■ TASK
Everything from the first line of the data below through the line that contains "AI Won’t Take" should be written out exactly, please, and nothing more; the pictures stay out.

== INPUT RECORDS

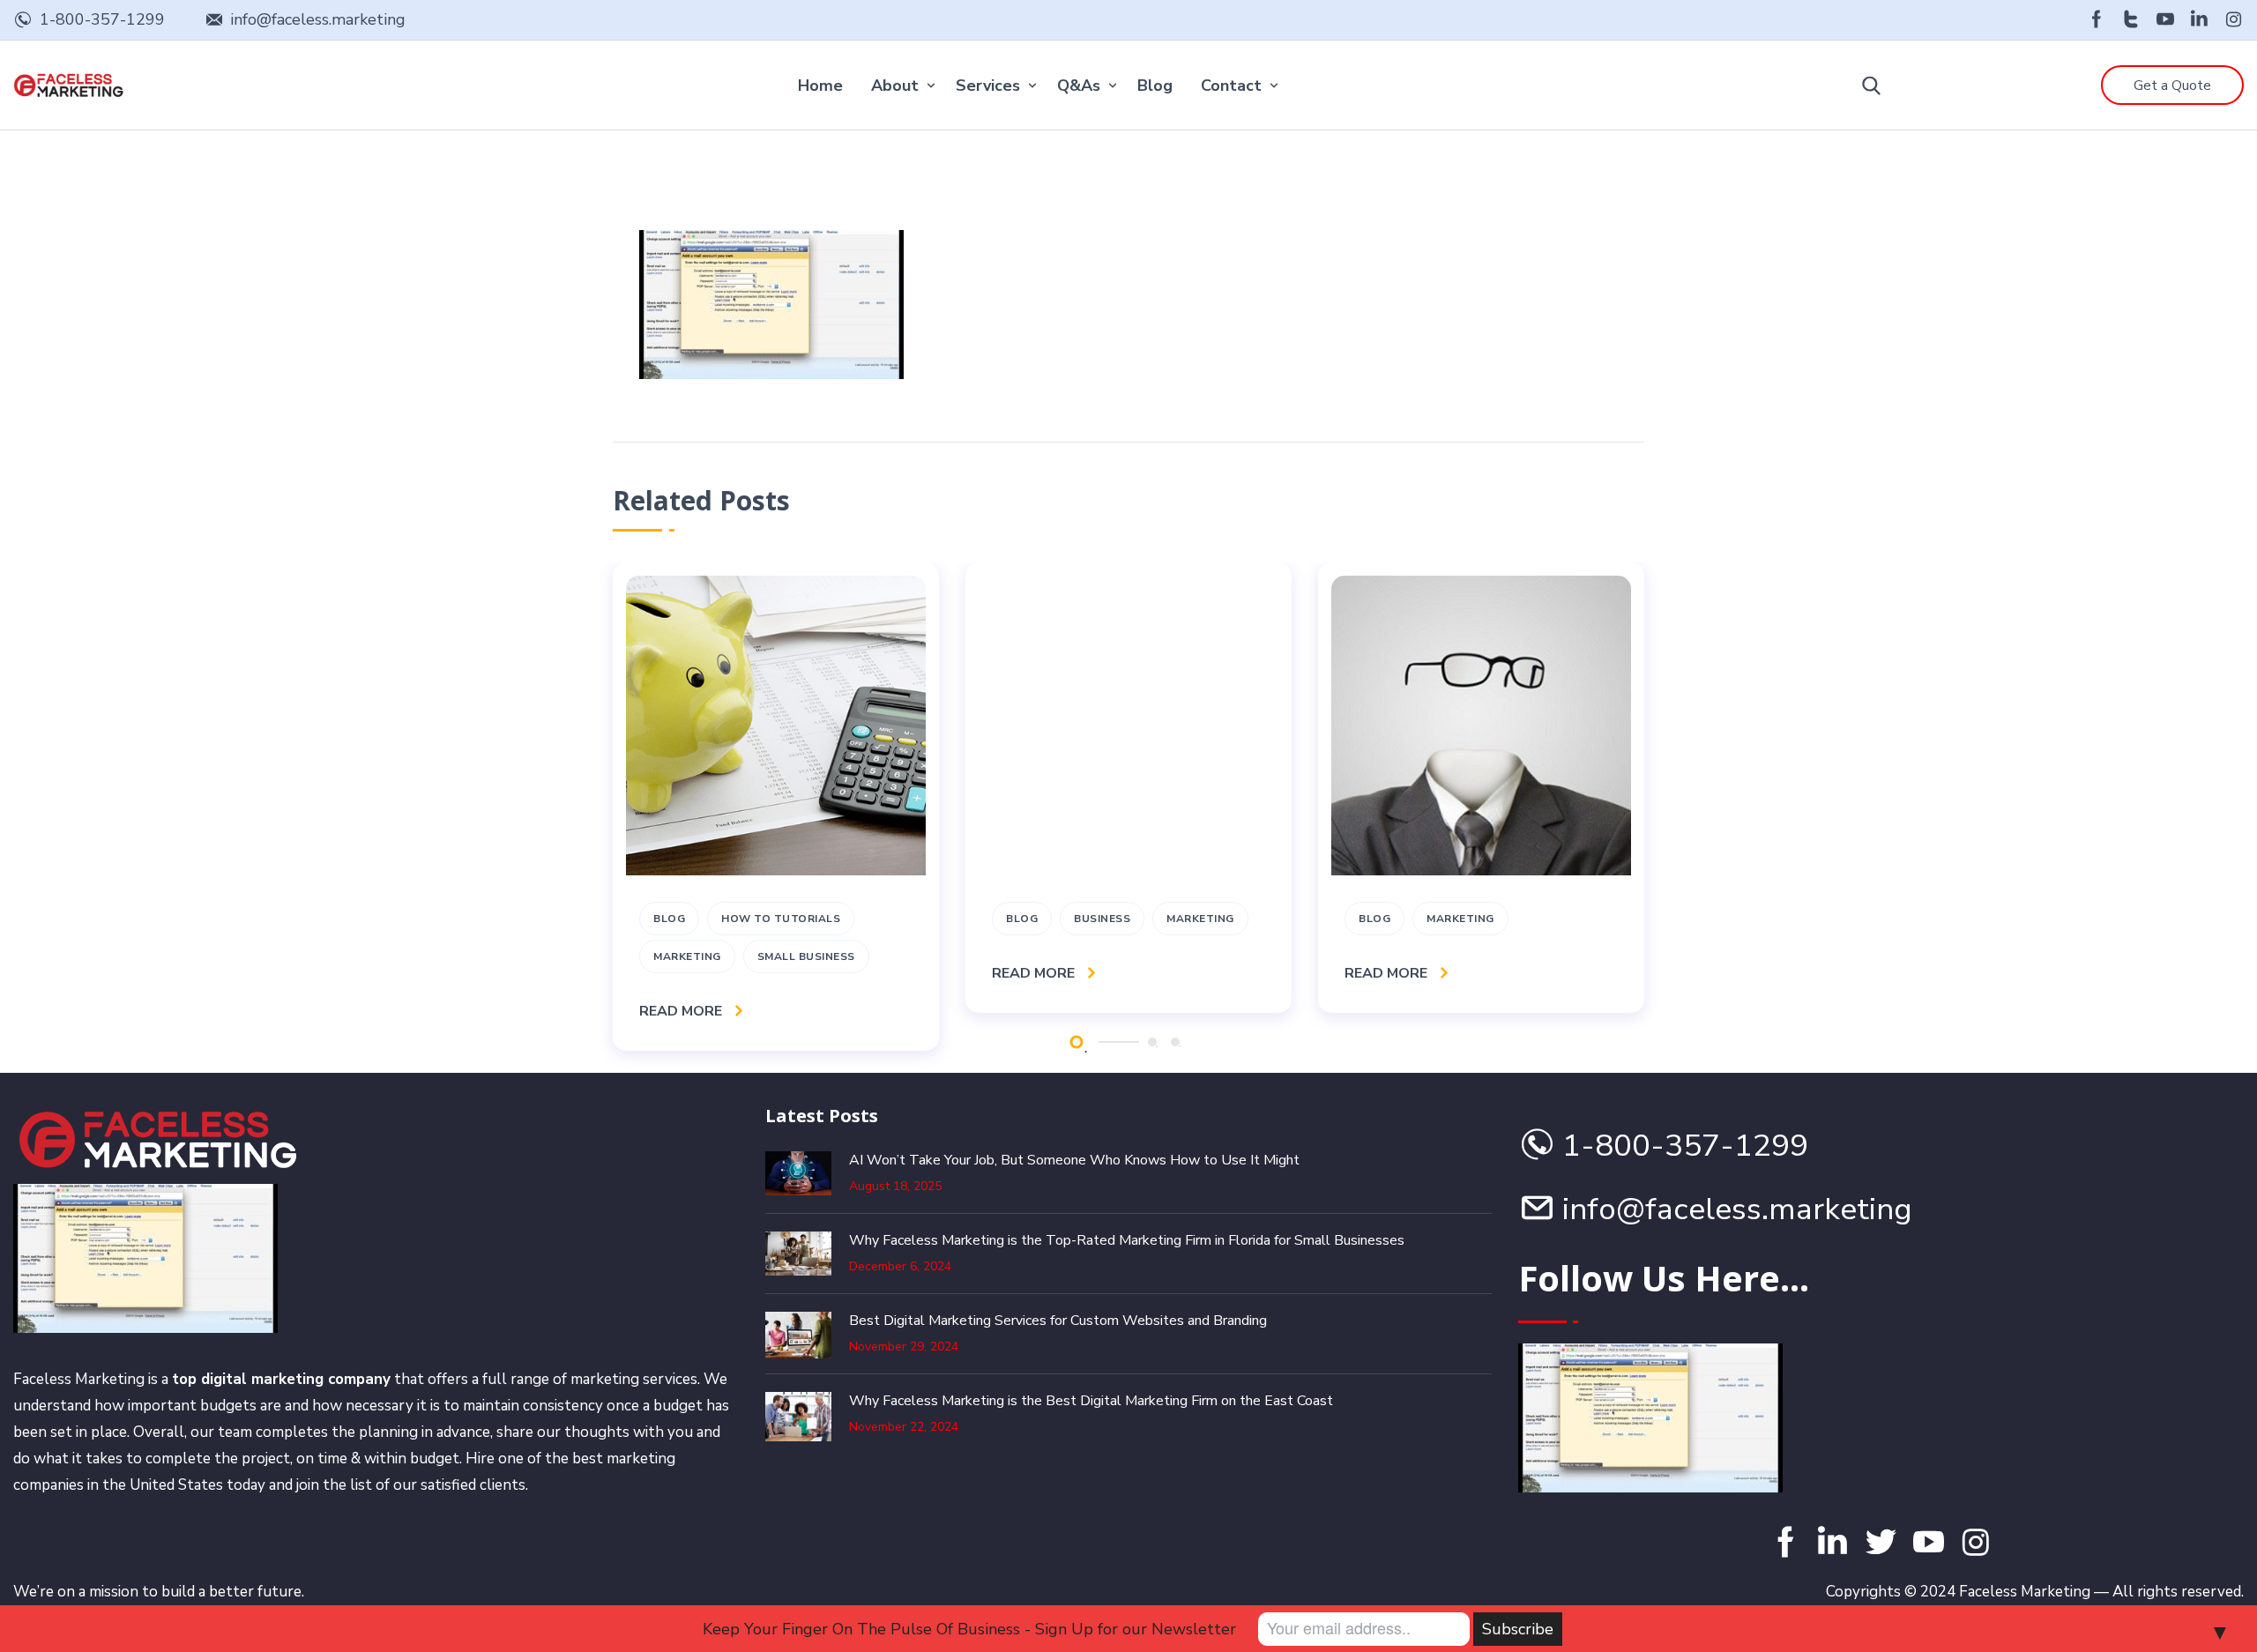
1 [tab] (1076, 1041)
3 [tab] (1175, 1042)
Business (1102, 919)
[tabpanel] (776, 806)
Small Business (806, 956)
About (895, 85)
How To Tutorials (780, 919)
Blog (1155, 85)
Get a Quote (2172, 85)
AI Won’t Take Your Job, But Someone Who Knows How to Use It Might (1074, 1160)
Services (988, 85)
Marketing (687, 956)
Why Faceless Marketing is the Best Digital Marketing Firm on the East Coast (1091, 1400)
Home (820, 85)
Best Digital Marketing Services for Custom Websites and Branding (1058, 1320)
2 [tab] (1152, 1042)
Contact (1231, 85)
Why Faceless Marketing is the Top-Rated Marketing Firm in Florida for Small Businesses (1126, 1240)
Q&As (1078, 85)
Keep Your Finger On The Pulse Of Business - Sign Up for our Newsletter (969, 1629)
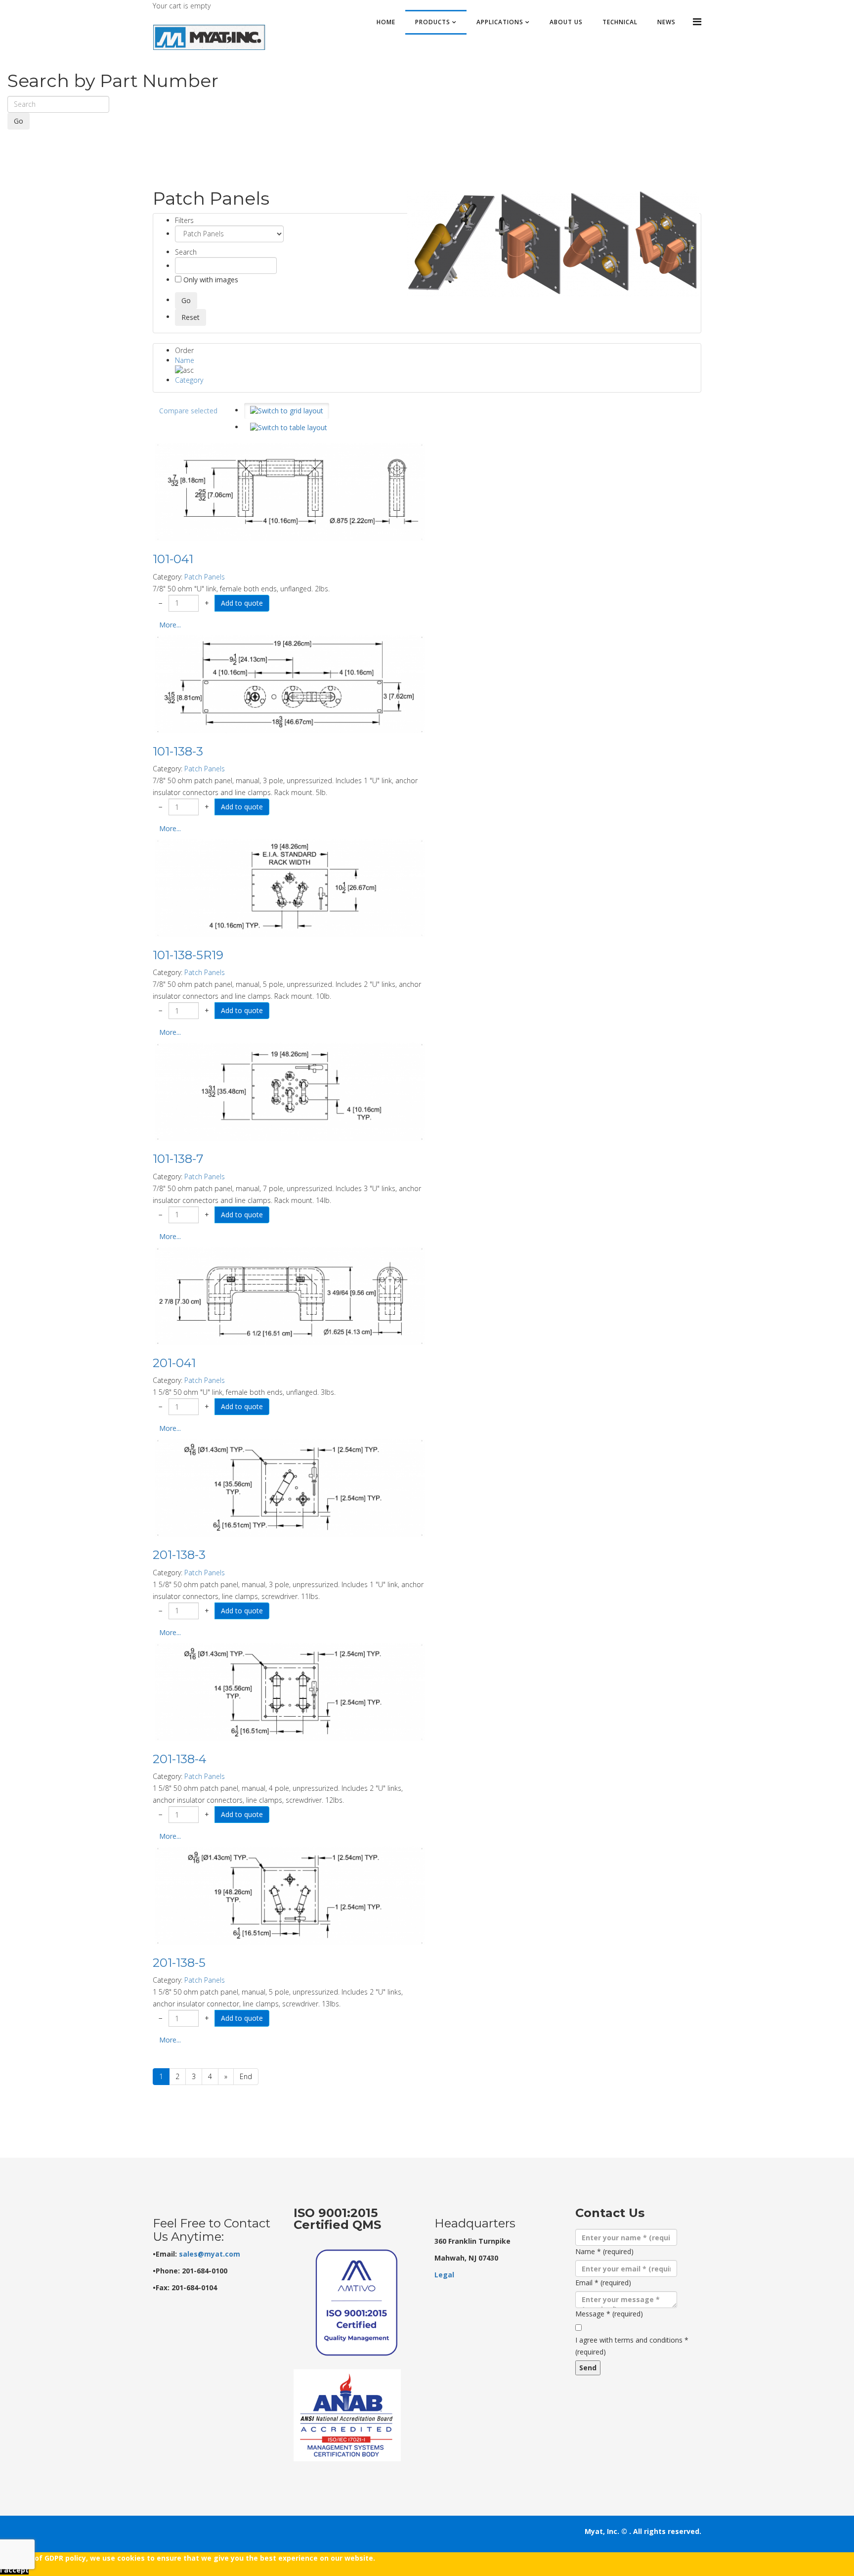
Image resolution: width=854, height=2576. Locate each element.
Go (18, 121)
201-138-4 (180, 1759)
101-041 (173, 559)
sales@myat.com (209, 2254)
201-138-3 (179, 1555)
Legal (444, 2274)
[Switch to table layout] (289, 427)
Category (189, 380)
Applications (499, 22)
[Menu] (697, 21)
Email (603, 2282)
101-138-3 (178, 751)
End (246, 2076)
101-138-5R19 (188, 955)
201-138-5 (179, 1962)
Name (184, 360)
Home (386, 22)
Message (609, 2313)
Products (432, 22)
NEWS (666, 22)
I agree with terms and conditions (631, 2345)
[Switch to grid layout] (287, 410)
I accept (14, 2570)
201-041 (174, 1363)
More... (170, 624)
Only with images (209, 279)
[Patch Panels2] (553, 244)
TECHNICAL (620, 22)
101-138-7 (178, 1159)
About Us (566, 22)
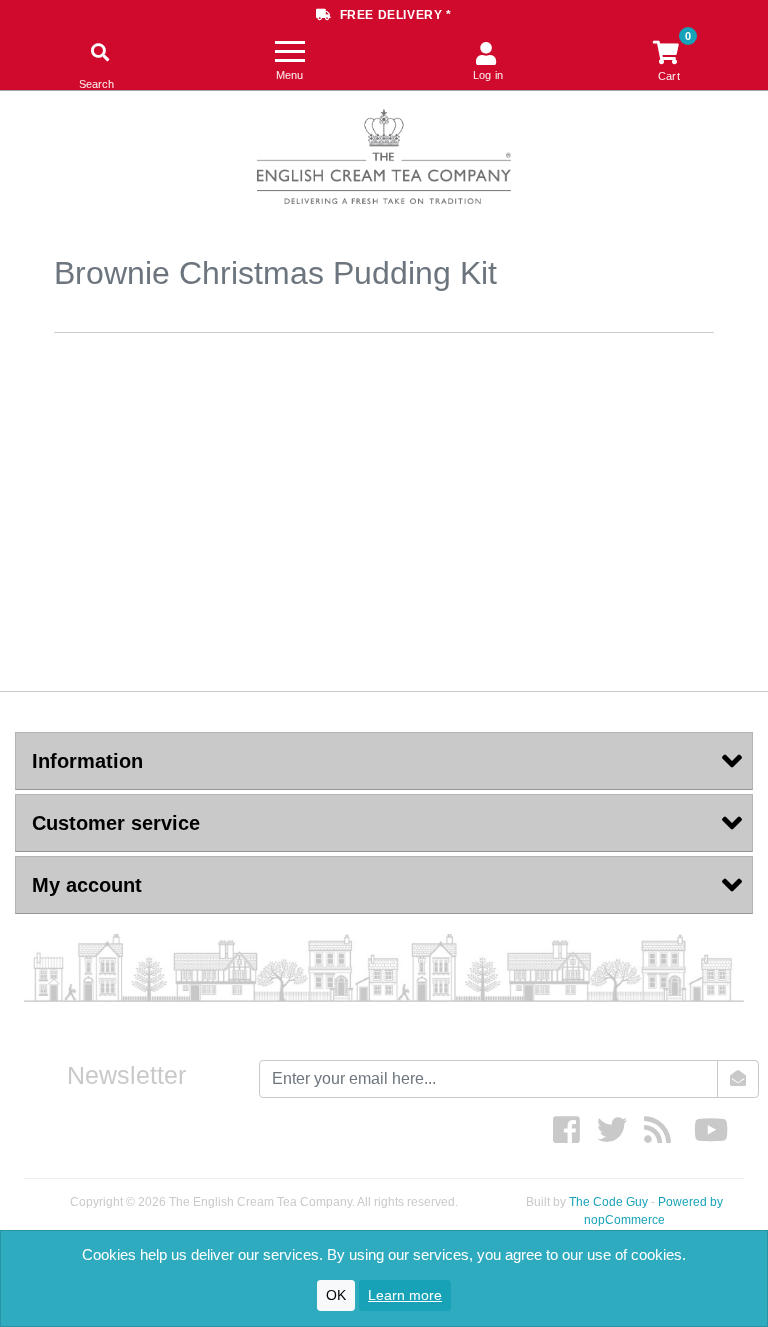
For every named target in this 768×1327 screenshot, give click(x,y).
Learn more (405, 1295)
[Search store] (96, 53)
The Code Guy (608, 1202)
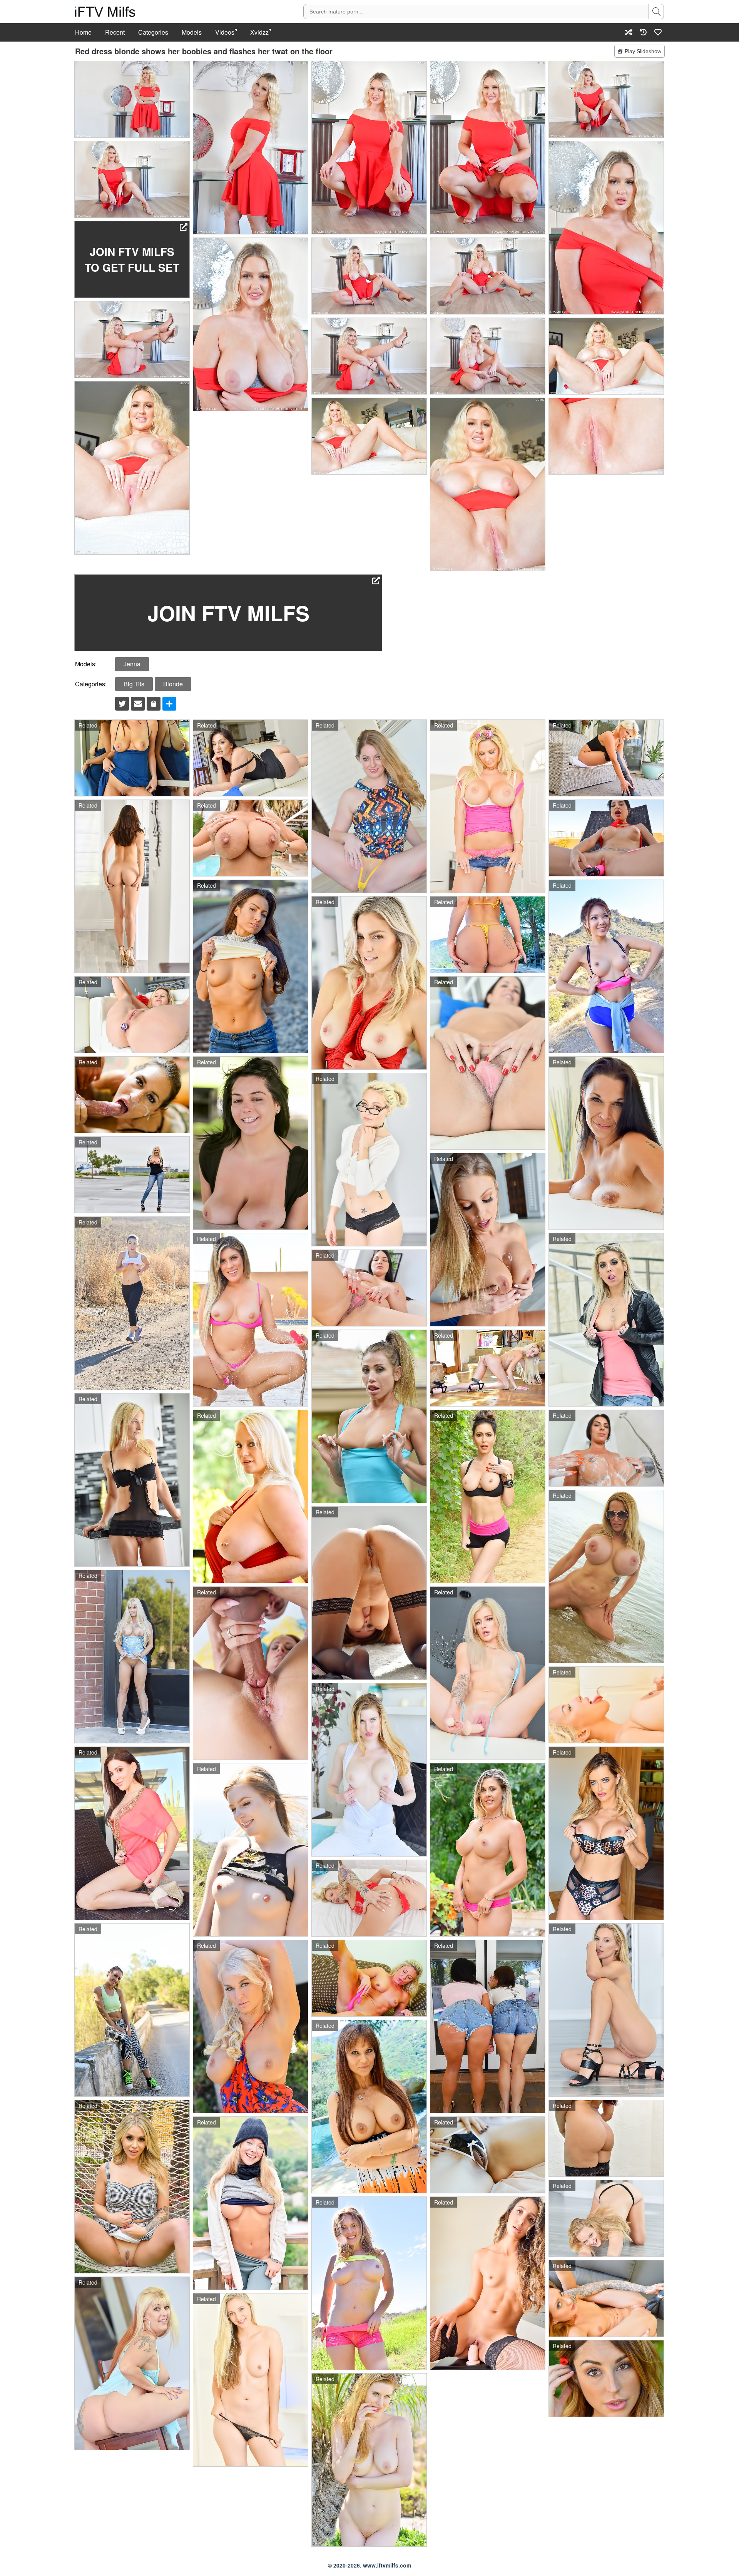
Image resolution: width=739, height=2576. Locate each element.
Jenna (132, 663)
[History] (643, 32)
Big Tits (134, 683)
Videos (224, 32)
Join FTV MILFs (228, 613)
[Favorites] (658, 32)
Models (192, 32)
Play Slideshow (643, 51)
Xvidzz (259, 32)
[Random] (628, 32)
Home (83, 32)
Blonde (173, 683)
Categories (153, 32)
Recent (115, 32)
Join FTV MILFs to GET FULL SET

====

■ SOLVED EXERCISE
1 [tab] (1076, 1041)
3 [tab] (1175, 1042)
Business (1102, 919)
[tabpanel] (776, 806)
Small Business (806, 956)
About (895, 85)
How To Tutorials (780, 919)
Blog (1155, 85)
Get a Quote (2172, 85)
AI Won’t Take Your Job, But Someone Who Knows How to Use It Might (1074, 1160)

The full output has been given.